Sauce – Bewley’s Cafe Theatre – Review
by Paddy McGovern
January 10 – February 05, 2022
If you were among the many theatregoers disappointed when Ciara Elizabeth Smyth’s play Sauce quickly sold out at the Dublin Fringe Festival in 2019, now is your chance to treat yourself as it returns, with the same cast, to Bewleys Theatre Café.
Maura (Camille Lucy Ross) and Mella (Clodagh Mooney Duggan) are thrown together by chance in the random way that the paths of two strangers can cross, with life-changing results. Maura is at a low ebb, trying to come to terms with the discovery of a philandering husband. Mella has equal reason to feel betrayed, thrust into homelessness by a scheming uncle and a grandmother for whom she was a carer. Both women seek comfort in eating, bingeing on junk food, fantasising about takeaways and deliveries smothered in sauce. Maura’s shoplifting from charity shops (oh, the shame of it if the guys in the club found out about the wife…) and Mella’s compulsive lying are no doubt symptomatic of psychological turbulence, but Smyth steers away from any attempt at heavy theorising, exploiting the confusion and shifting narratives for all their comic worth.

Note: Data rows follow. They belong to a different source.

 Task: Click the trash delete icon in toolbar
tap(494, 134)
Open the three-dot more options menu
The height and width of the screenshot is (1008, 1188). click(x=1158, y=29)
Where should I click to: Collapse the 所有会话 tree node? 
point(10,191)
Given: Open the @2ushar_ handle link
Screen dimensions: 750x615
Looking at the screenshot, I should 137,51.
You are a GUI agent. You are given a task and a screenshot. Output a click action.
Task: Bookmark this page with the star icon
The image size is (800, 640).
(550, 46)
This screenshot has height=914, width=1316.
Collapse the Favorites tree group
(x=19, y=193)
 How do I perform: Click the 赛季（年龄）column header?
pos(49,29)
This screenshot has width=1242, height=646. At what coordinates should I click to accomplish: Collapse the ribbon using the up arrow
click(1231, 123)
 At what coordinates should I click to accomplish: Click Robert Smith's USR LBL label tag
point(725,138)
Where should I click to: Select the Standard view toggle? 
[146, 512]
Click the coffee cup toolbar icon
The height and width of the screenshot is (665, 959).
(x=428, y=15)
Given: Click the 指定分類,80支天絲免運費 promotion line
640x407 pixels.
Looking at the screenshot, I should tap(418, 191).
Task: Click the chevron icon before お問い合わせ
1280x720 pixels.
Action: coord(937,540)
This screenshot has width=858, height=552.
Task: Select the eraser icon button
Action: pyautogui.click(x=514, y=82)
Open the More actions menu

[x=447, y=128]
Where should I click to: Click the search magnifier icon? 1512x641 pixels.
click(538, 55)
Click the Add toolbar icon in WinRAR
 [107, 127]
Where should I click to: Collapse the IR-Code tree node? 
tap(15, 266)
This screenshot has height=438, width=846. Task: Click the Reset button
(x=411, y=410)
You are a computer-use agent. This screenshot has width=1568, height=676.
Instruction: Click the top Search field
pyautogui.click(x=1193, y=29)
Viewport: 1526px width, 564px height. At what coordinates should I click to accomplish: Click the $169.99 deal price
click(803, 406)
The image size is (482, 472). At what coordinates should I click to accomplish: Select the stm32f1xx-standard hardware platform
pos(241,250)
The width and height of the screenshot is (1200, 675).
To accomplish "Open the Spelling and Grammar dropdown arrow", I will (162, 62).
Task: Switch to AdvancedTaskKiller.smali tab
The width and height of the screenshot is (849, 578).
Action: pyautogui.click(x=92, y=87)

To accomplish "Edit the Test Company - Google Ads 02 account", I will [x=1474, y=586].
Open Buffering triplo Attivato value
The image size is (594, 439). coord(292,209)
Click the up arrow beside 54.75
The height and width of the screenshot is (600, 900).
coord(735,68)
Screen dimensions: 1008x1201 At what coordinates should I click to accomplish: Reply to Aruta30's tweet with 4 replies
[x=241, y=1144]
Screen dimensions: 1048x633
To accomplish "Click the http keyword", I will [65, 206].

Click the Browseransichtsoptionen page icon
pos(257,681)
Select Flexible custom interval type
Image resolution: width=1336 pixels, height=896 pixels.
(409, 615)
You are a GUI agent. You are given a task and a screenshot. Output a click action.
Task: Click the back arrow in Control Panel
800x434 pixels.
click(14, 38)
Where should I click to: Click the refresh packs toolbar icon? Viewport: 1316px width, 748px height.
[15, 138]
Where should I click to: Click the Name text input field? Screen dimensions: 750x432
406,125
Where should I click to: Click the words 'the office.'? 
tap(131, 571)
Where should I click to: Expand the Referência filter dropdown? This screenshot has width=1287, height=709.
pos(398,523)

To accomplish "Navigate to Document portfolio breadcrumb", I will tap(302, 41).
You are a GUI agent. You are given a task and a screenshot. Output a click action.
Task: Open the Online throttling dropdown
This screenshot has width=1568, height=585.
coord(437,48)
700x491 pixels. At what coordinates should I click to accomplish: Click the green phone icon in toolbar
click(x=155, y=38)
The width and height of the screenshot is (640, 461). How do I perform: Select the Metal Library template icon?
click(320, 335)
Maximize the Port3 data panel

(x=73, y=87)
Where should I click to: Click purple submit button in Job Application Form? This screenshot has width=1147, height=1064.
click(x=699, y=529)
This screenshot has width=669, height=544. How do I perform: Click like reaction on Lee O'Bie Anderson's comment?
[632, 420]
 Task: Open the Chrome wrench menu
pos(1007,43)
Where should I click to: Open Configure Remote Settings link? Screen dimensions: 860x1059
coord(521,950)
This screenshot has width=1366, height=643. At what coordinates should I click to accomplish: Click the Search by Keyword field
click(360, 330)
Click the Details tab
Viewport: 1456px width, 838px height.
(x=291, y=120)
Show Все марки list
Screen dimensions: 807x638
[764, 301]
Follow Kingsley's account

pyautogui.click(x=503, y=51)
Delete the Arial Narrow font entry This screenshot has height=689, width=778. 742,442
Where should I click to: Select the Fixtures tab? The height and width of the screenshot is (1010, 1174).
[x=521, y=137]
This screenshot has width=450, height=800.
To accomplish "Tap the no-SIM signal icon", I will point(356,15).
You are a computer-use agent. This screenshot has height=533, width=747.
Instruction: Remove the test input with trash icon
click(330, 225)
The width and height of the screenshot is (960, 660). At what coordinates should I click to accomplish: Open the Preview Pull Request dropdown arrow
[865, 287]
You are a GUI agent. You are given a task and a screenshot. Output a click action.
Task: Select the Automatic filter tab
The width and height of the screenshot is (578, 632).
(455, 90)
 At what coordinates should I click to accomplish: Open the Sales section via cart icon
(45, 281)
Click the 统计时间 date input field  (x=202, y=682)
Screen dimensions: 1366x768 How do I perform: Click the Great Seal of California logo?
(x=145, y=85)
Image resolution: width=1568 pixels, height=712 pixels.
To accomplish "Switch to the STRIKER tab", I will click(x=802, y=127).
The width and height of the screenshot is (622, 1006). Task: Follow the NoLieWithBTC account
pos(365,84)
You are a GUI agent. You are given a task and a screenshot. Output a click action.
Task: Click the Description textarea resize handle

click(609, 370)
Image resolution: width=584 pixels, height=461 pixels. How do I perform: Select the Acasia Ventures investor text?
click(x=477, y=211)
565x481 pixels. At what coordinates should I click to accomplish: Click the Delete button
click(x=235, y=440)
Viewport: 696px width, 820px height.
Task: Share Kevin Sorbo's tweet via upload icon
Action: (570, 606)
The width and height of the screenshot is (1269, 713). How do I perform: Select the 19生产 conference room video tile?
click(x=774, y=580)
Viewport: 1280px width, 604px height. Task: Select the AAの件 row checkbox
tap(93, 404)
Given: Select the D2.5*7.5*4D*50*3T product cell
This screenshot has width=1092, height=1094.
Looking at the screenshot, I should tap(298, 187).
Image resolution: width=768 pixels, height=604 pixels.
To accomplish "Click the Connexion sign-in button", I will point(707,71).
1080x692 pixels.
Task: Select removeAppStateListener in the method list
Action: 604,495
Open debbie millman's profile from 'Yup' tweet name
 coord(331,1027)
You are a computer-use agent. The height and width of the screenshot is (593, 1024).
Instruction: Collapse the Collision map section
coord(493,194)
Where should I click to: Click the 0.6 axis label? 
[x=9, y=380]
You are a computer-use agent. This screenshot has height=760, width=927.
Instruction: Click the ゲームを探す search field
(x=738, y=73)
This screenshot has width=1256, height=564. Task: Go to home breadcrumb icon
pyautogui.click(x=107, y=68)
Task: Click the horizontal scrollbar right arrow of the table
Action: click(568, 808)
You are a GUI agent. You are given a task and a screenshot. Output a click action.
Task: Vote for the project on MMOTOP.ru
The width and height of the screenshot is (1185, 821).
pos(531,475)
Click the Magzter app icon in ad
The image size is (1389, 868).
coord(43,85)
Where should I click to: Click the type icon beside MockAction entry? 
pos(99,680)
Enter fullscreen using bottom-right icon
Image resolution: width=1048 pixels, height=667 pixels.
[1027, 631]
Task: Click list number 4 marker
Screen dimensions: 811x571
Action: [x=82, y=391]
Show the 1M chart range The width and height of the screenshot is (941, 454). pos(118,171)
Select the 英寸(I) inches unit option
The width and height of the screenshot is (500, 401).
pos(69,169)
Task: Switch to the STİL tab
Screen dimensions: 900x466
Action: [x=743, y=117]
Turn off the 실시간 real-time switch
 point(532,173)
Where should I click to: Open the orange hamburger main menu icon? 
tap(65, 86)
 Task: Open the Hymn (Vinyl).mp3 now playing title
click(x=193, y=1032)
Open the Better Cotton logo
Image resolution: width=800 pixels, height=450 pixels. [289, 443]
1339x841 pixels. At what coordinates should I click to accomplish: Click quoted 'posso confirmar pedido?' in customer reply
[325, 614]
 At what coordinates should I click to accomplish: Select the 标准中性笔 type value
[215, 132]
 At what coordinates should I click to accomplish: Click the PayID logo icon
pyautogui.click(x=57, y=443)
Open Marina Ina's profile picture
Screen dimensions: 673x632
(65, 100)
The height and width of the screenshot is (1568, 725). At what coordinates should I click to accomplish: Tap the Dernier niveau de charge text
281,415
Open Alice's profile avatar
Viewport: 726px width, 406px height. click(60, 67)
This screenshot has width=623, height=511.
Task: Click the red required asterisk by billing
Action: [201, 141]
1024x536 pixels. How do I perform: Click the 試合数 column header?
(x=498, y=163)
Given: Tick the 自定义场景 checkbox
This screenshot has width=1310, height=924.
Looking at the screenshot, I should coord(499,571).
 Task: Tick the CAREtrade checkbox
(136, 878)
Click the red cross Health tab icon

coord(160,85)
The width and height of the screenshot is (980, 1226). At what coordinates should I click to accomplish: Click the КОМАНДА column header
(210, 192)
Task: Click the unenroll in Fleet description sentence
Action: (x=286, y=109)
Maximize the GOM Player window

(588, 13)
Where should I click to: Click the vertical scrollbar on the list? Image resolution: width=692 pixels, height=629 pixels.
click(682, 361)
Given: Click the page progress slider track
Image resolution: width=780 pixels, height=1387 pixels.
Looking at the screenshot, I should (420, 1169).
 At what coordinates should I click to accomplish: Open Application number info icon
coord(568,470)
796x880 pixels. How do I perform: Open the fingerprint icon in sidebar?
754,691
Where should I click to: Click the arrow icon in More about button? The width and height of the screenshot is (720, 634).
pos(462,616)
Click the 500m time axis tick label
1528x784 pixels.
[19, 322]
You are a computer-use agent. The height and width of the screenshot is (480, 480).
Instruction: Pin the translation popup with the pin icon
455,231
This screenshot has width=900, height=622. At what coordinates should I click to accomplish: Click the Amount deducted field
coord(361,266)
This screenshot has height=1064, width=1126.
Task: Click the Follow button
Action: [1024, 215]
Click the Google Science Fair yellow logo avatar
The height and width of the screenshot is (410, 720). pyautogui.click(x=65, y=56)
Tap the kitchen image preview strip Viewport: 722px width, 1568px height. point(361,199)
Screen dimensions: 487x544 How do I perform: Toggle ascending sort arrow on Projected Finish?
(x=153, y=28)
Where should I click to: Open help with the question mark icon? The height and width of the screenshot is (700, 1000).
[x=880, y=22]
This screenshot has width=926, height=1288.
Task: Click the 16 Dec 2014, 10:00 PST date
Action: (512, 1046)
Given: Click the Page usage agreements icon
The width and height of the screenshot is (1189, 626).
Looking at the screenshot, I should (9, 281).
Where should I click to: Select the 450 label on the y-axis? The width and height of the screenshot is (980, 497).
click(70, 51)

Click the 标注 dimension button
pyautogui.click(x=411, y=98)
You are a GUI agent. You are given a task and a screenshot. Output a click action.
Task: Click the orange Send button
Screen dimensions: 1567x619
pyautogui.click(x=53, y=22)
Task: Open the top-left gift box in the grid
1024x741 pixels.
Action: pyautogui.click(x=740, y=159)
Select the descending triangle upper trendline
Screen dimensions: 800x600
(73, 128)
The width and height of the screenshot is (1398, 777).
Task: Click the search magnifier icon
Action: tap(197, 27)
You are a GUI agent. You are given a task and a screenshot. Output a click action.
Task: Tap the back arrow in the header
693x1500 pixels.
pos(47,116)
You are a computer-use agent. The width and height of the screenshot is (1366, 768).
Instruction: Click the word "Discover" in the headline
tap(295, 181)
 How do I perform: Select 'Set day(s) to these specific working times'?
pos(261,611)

The effect of the junk food bingeing leads the women to a slimming support group in South Dublin, with the unlikely title of Fat Watchers, where their paths cross. The personalities of the other women in the group are brought vividly to life by the bonding pair, as are a parade of other characters in their earlier lives, from smarmy lawyer husband to conniving uncle. By the end, we feel that these are two of life’s survivors whose lives have been enriched by their newfound friendship that will see them through whatever else life throws at them.
Directed by Jeda de Bri, the play is sixty minutes of almost unbroken hilarity, in two terrific performances, delivered at breakneck speed. A little less volume just occasionally would lead to greater clarity but this is only a trifling reservation about a production that is the perfect antidote to the dismal mood from which we are, at last, it seems, emerging; you don’t want to miss it a second time.
Performances continue daily at 1 pm (doors open 12:40), with an evening performance on Thursday, January 20th at 7pm.